START Information given

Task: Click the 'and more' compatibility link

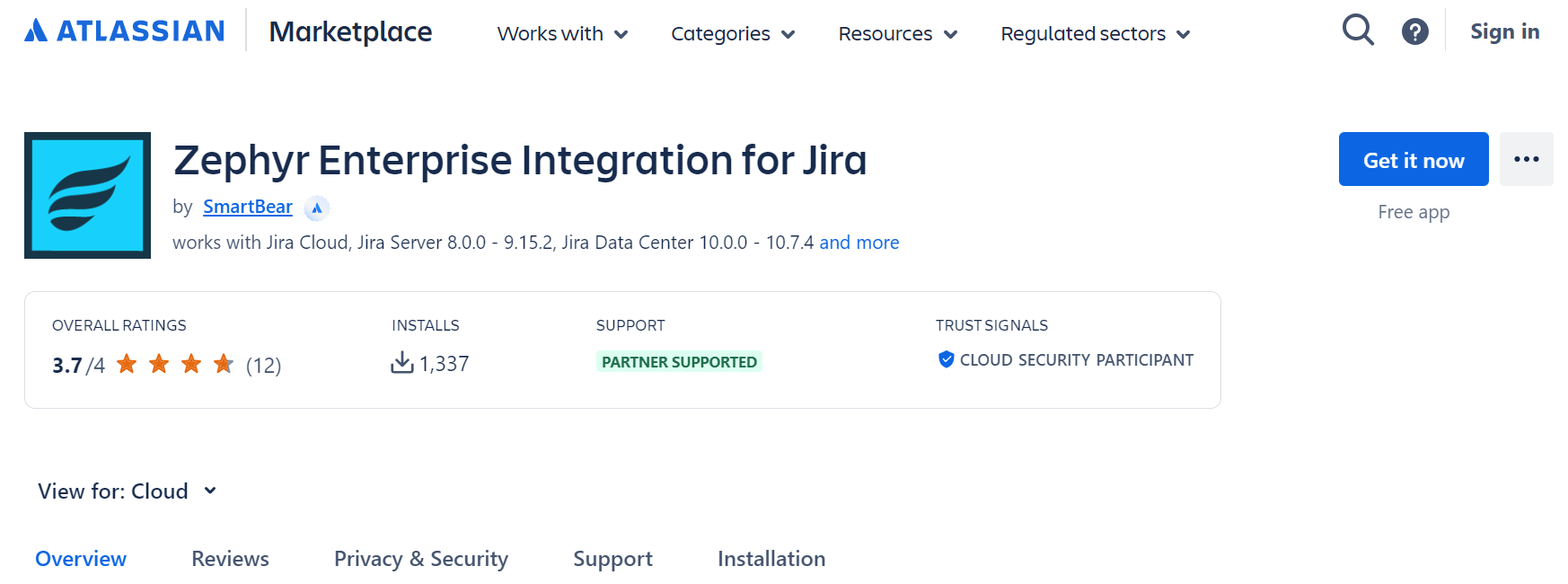Action: 859,243
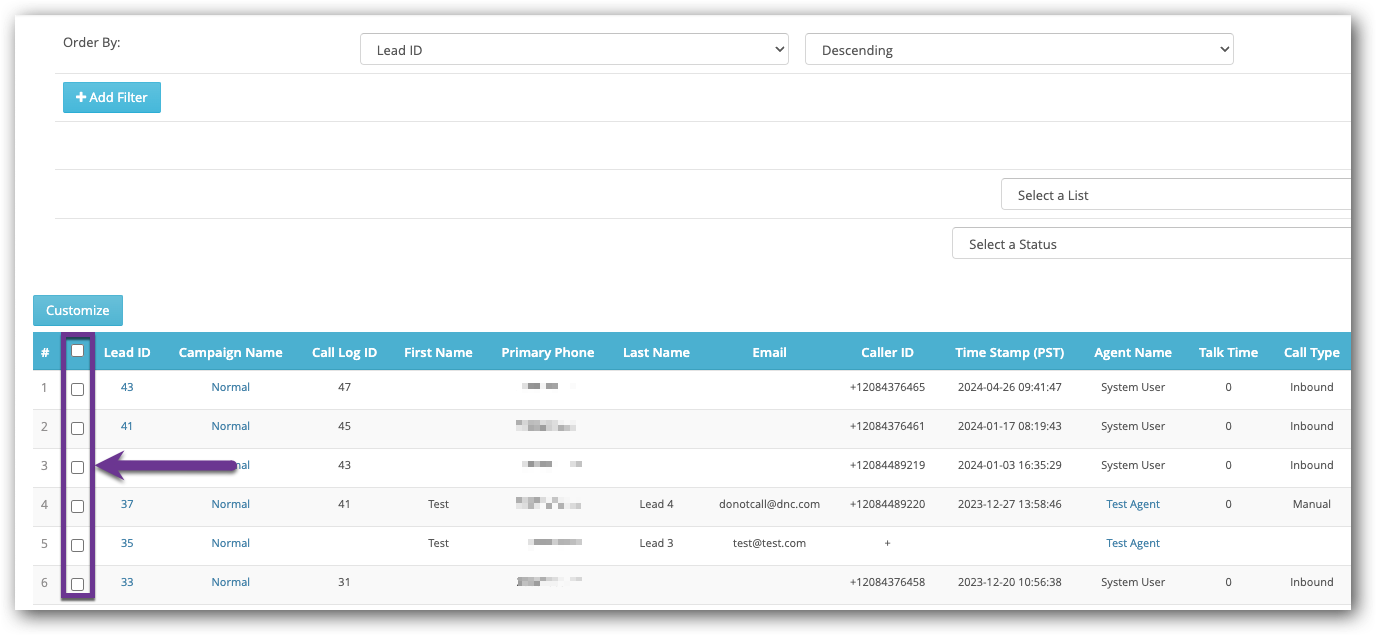This screenshot has height=635, width=1376.
Task: Enable the checkbox on row 4
Action: point(77,506)
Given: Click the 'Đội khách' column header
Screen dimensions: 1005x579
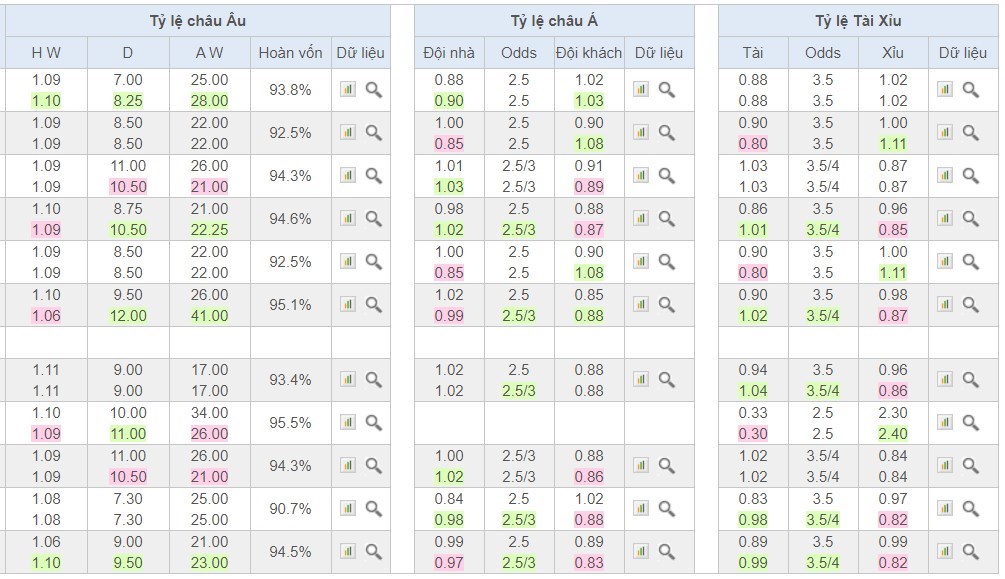Looking at the screenshot, I should (x=589, y=53).
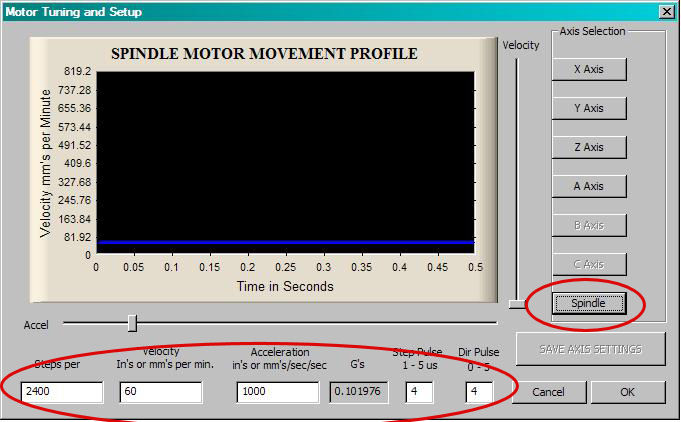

END Information given

What the task asks: The copy should match the records above exactly, except that pictures are dropped.

Reply to the task:
Task: Click the 'and more' compatibility link

Action: 859,243
This screenshot has height=635, width=1376.
Task: Enable the checkbox on row 4
Action: point(77,506)
Given: Click the 'Đội khách' column header
Screen dimensions: 1005x579
Looking at the screenshot, I should (x=589, y=53).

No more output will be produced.